Florida considers loosening child labor laws to fill vacancies due to crackdown on undocumented workers 

thegrio, florida legislature, child labor laws, undocumented workers
A wooden outline of Florida hangs on the wall at the entrance to the Florida Senate chamber, during a legislative session at the state capitol in Tallahassee, Fla., Thursday, March 6, 2025. (AP Photo/Rebecca Blackwell)

Under current Florida state law, children as young as 14 cannot work overnight shifts; the new proposed bill would change that. 

Florida is looking to children as young as 14 to fill the vacancies left by the state’s crackdown on employers who hired undocumented workers. According to CNN, in a bill recently advanced through the Florida Senate’s Commerce and Tourism Committee, children as young as 14 years old would be able to work overnight shifts—even on school nights. Under the state’s current law, children are not allowed to work before 630 a.m. or past 11 p.m.; homeschooled 16- and 17-year-olds are allowed to work any hour of the day. 

The latter rule was passed by the Florida legislature in 2024. 

The bill in consideration would have to pass through two other committees before being taken up for a full vote by the Florida Senate. Other notable proposed changes to current state law in the bill include eliminating daily hour restrictions on 14- and 15-year-olds who are homeschooled and eliminating guaranteed meal breaks for employed 16- and 17-year-olds. 

The bill comes in response to the state’s need to fill low-wage and “undesirable” jobs left open once the state’s employee immigration status verification law took effect in 2023. The bill, signed into law by Republican Florida Governor Ron DeSantis, requires all employers with 25 or more employees to use a federal database to check the immigration status of each worker. Any businesses found to be non-compliant with the verification can be fined $1,000 per day until they can prove all of their employees are legally able to work in the United States.

While this policy successfully reduced the number of undocumented workers hired by employers, it left a void of unfilled jobs, hence the desire to loosen child labor laws, a move that Gov. DeSantis supports. 

“Yes, we had people that left because of those rules, but you’ve also been able to hire other people. And what’s wrong with expecting our young people to be working part-time now? I mean, that’s how it used to be when I was growing up,” said Gov.
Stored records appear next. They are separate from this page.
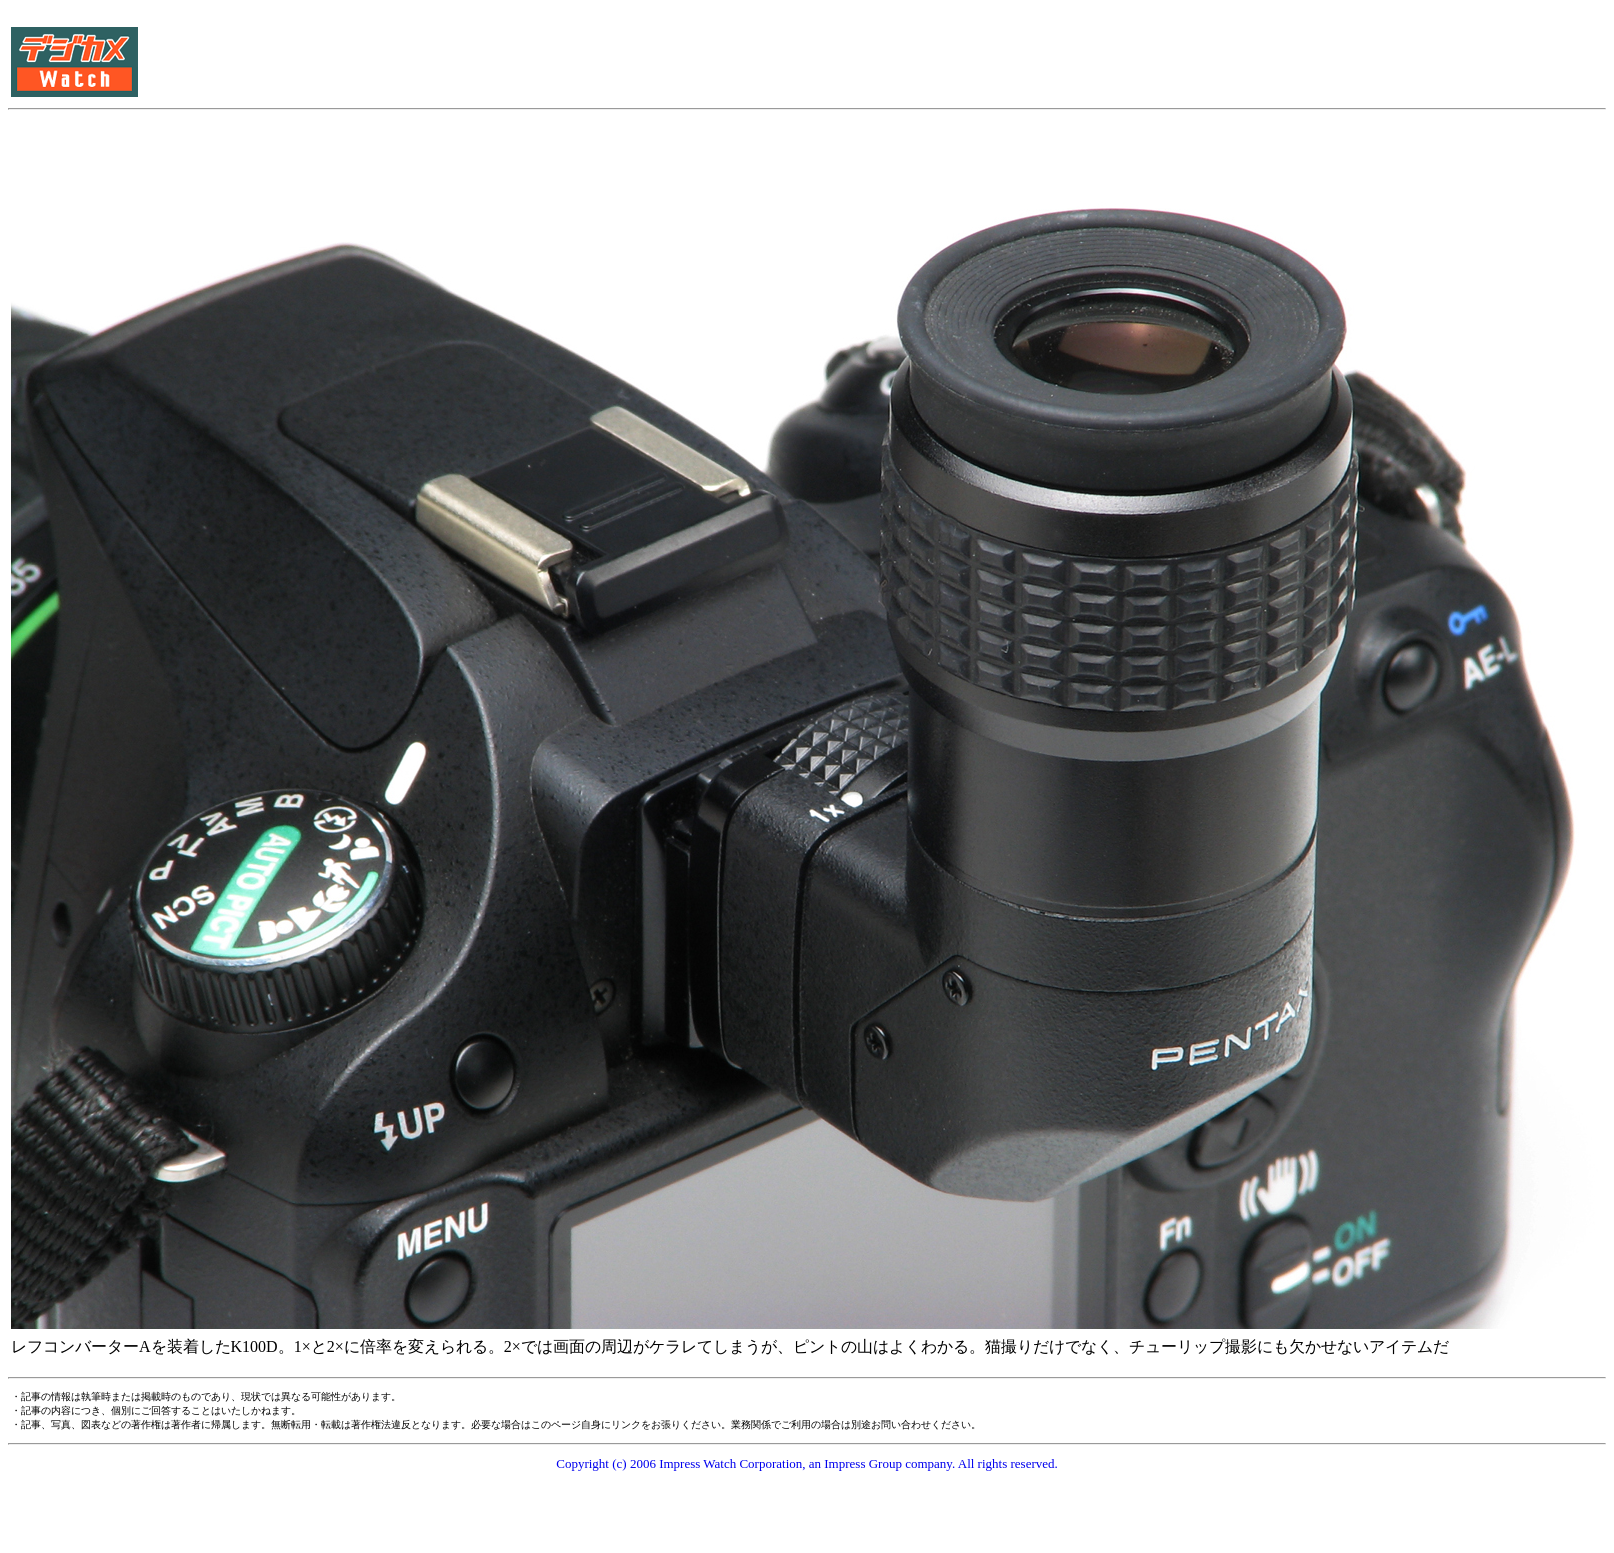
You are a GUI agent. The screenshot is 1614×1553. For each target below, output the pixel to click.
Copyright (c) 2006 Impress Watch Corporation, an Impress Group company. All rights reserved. (807, 1463)
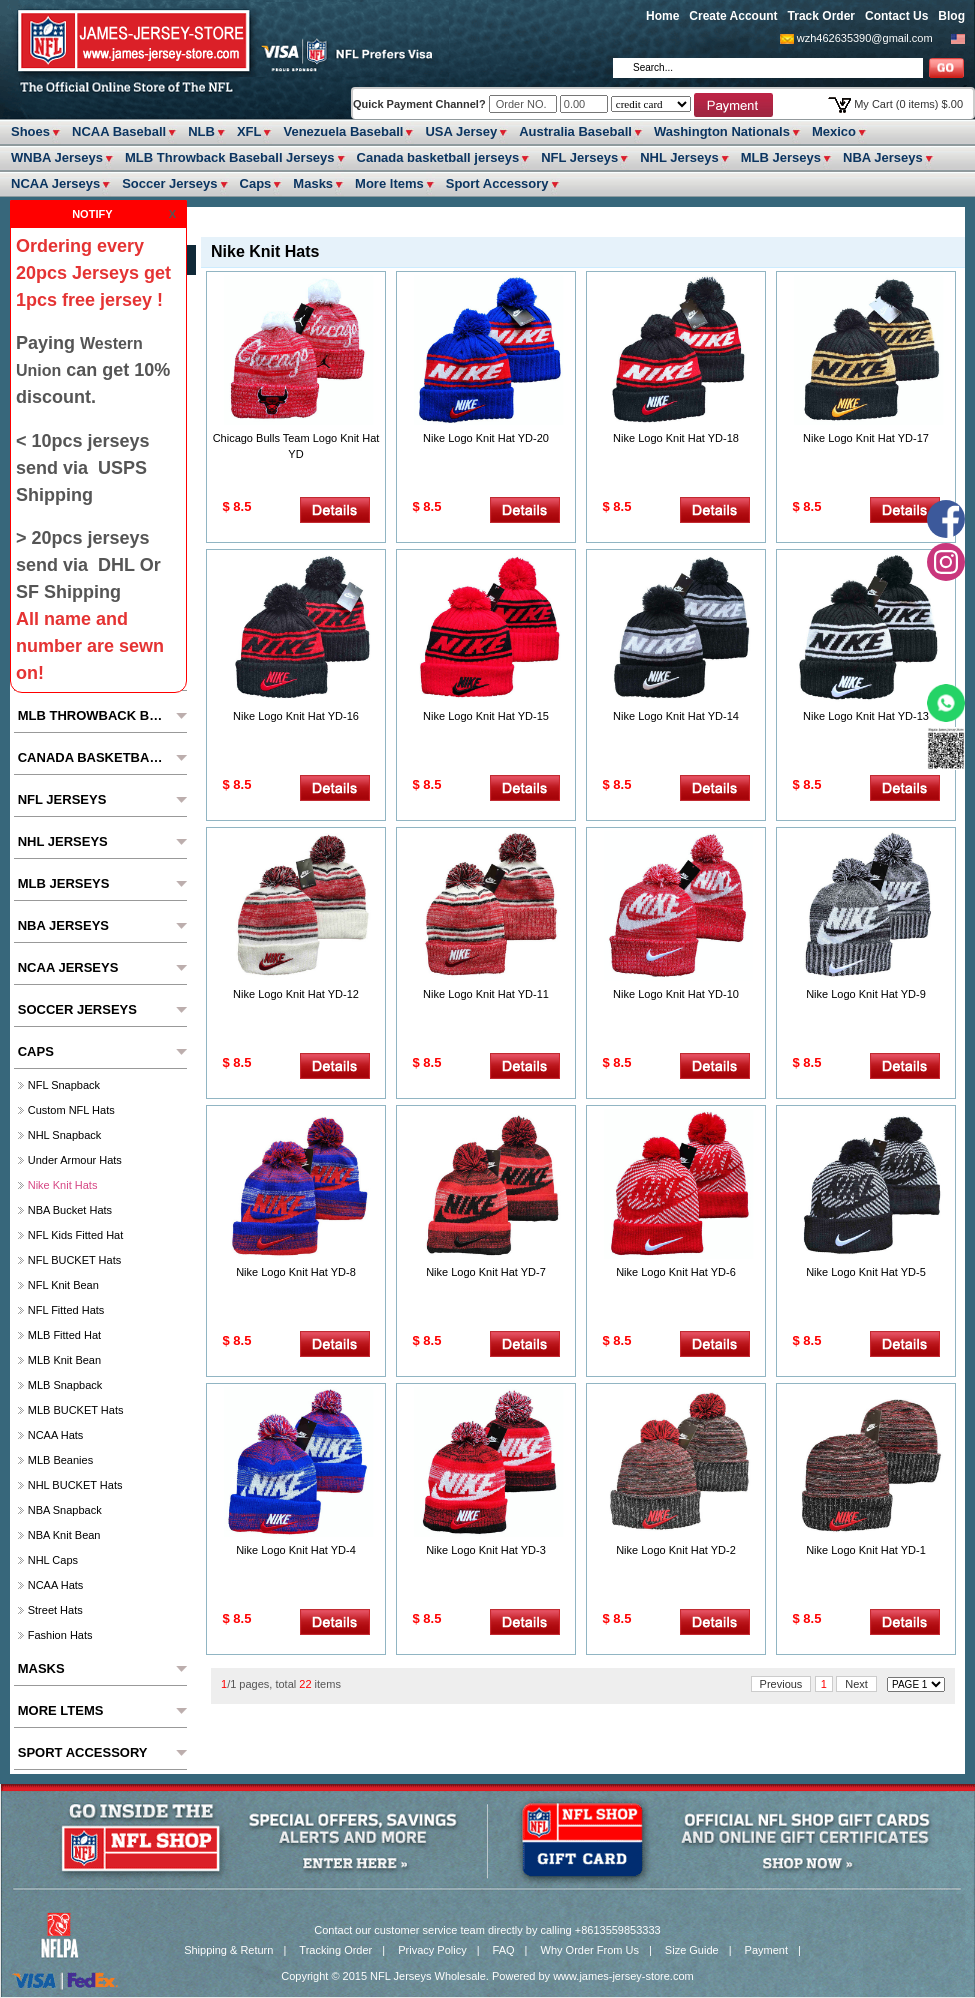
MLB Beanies (60, 1460)
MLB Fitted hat (64, 1335)
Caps (256, 183)
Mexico (834, 131)
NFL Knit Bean (63, 1285)
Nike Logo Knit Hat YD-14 (676, 716)
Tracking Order (335, 1950)
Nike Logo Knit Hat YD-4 (296, 1550)
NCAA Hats (56, 1435)
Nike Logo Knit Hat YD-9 (866, 994)
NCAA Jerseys (55, 183)
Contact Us (896, 16)
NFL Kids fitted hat (76, 1235)
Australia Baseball (575, 131)
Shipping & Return (228, 1950)
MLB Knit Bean (64, 1360)
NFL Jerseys (579, 157)
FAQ (504, 1950)
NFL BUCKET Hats (75, 1260)
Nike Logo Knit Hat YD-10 (676, 994)
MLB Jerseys (781, 157)
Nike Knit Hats (63, 1185)
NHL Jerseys (679, 157)
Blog (951, 16)
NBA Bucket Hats (70, 1210)
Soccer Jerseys (169, 183)
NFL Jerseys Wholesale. (429, 1976)
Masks (313, 183)
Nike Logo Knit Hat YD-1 (866, 1550)
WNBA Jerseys (57, 157)
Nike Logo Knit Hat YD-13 (866, 716)
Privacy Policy (432, 1950)
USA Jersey (461, 131)
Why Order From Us (590, 1950)
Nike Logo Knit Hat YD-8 (296, 1272)
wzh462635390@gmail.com (865, 38)
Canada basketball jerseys (438, 157)
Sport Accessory (497, 183)
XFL (249, 131)
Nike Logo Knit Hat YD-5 (866, 1272)
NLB (201, 131)
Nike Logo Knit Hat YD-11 (486, 994)
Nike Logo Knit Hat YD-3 (486, 1550)
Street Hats (55, 1610)
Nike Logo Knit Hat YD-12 (296, 994)
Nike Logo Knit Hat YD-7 (486, 1272)
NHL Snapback (65, 1135)
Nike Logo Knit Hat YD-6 (676, 1272)
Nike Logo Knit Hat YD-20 (486, 438)
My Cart (908, 104)
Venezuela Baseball (343, 131)
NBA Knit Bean (64, 1535)
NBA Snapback (65, 1510)
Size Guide (692, 1950)
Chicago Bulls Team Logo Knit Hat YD (296, 446)
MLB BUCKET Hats (76, 1410)
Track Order (821, 16)
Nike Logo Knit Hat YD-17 (866, 438)
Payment (766, 1950)
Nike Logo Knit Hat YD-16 (296, 716)
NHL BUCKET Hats (75, 1485)
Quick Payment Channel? (421, 104)
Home (662, 16)
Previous (781, 1684)
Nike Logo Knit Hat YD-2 (676, 1550)
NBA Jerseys (883, 157)
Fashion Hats (60, 1635)
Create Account (733, 16)
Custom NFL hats (71, 1110)
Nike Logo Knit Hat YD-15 (486, 716)
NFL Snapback (64, 1085)
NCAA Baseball (119, 131)
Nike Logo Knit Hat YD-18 (676, 438)
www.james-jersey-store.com (623, 1976)
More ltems (389, 183)
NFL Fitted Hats (66, 1310)
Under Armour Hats (75, 1160)
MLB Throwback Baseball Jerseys (230, 157)
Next (856, 1684)
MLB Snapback (65, 1385)
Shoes (30, 131)
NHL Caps (53, 1560)
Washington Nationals (722, 131)
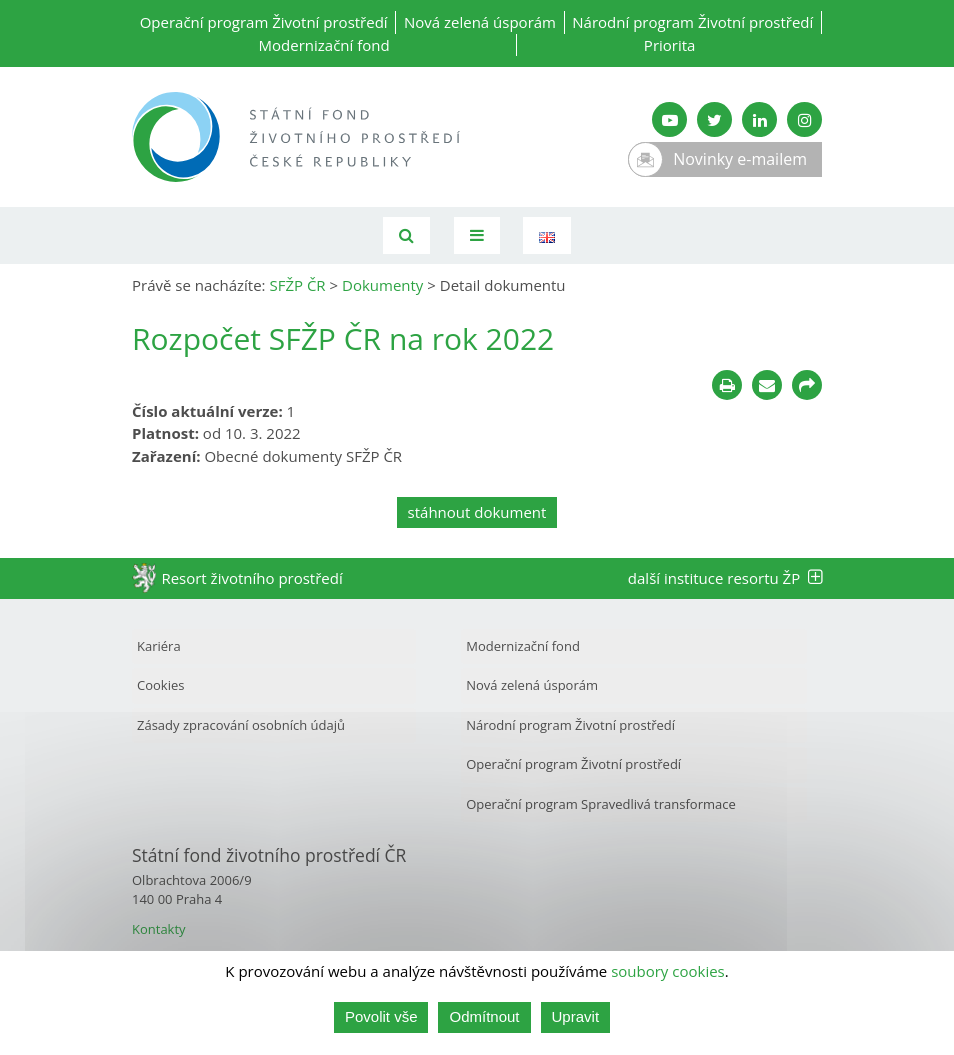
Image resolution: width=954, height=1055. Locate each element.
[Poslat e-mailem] (767, 385)
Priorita (670, 45)
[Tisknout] (727, 385)
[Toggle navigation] (477, 235)
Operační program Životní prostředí (264, 22)
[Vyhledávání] (406, 235)
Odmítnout (484, 1018)
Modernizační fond (324, 45)
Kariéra (159, 646)
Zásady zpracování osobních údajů (241, 725)
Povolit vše (381, 1018)
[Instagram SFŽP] (804, 119)
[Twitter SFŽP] (714, 119)
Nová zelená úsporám (480, 22)
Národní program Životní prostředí (692, 22)
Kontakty (159, 929)
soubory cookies (668, 973)
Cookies (160, 685)
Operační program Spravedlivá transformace (601, 804)
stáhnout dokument (477, 512)
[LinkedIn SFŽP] (759, 119)
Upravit (576, 1018)
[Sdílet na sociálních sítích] (807, 385)
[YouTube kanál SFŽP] (669, 119)
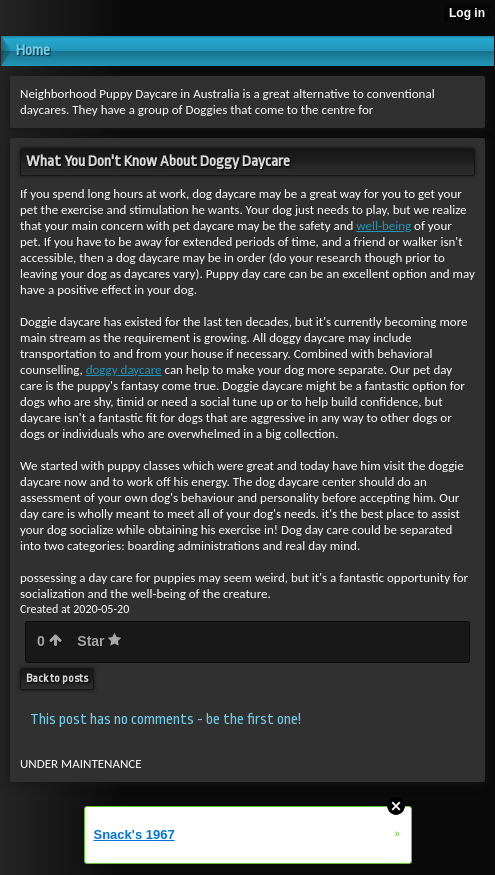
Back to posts (57, 678)
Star (99, 641)
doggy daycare (124, 369)
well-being (383, 225)
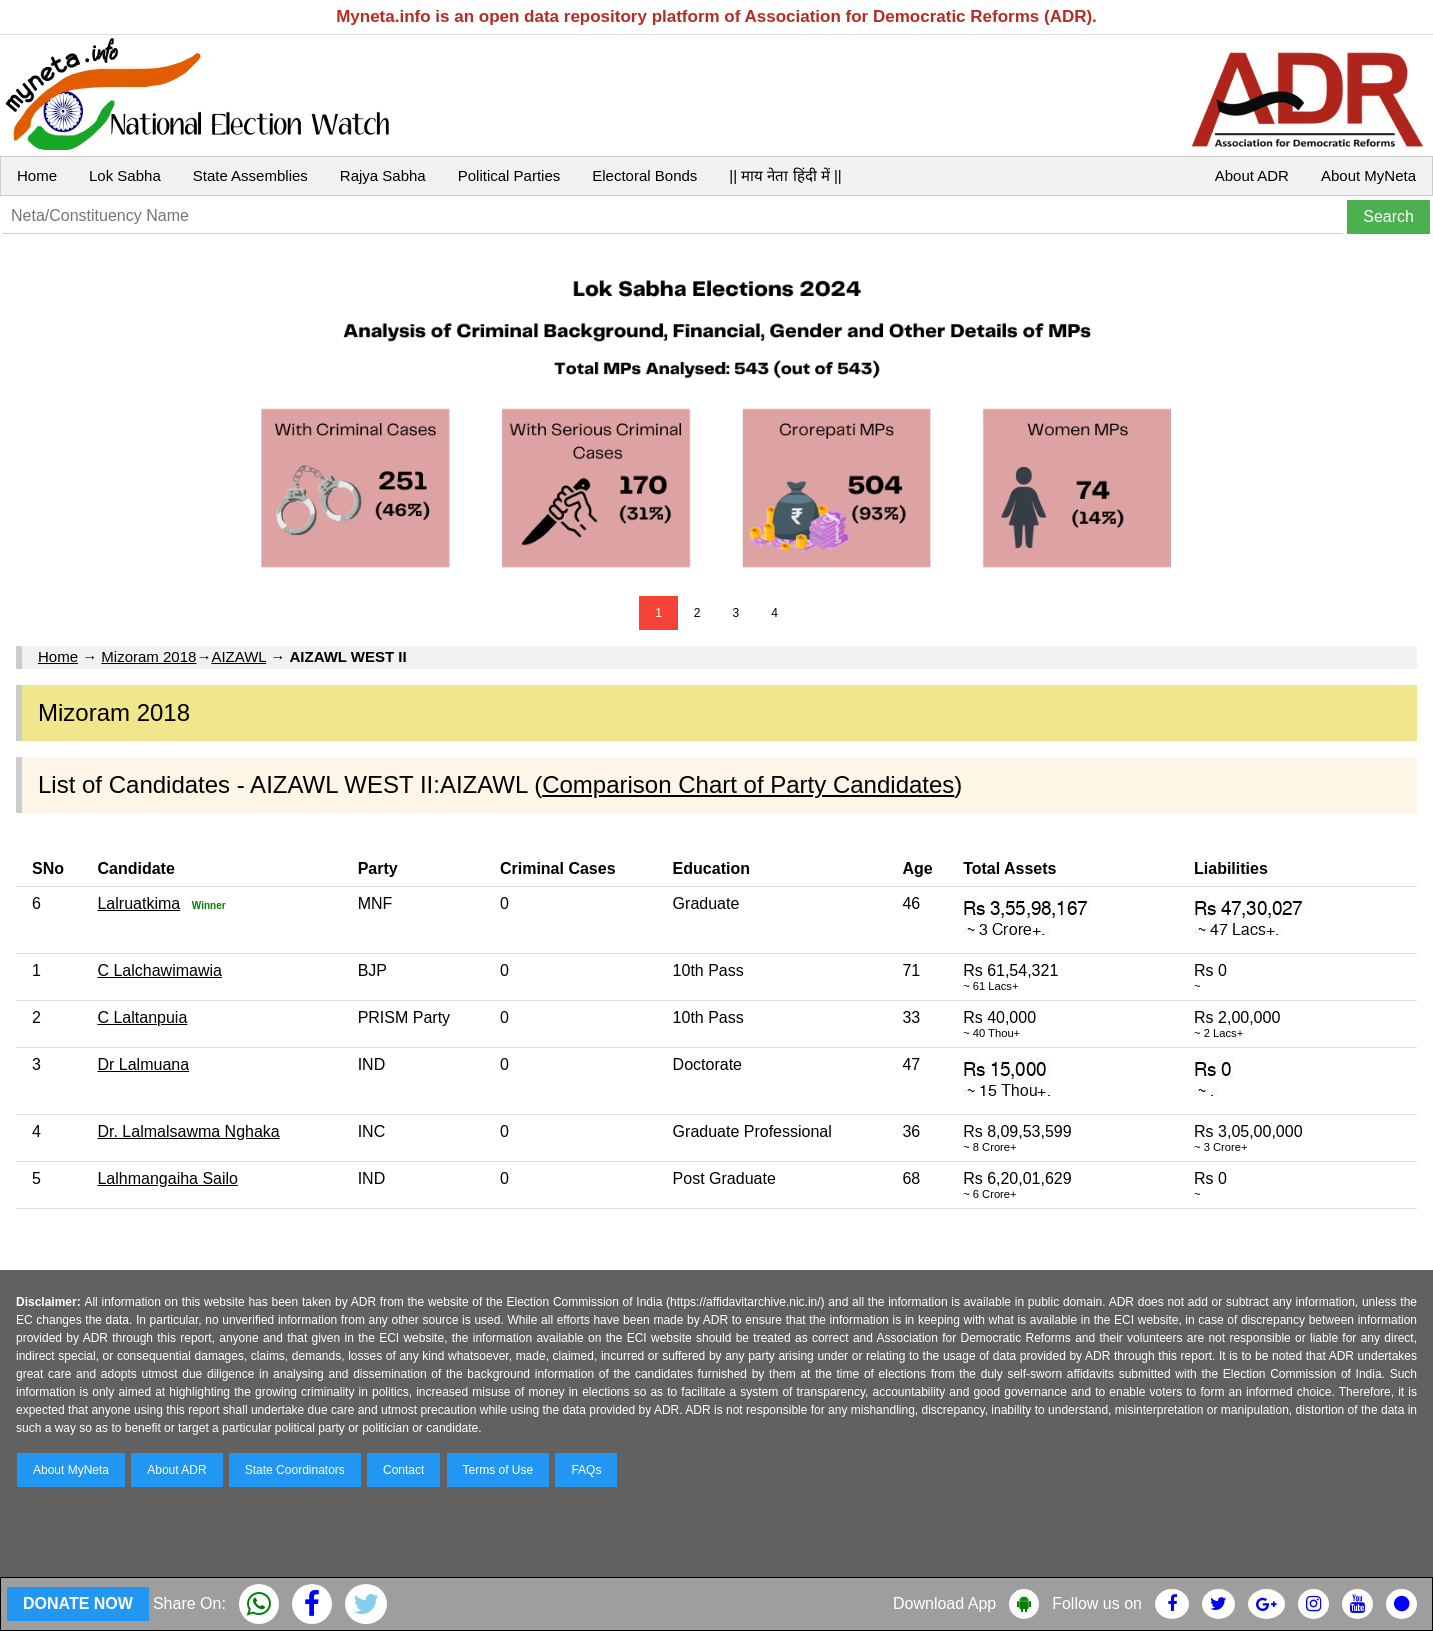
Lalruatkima (138, 903)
DeSantis during a recent panel discussion with Tom Homan, the acting director of the U.S. Immigration and Customs Enforcement agency, which falls under the jurisdiction of the Department of Homeland Security. 

He added, “Why do we say we need to import foreigners, even import them illegally, when you know, teenagers used to work at these resorts, college students should be able to do this stuff.”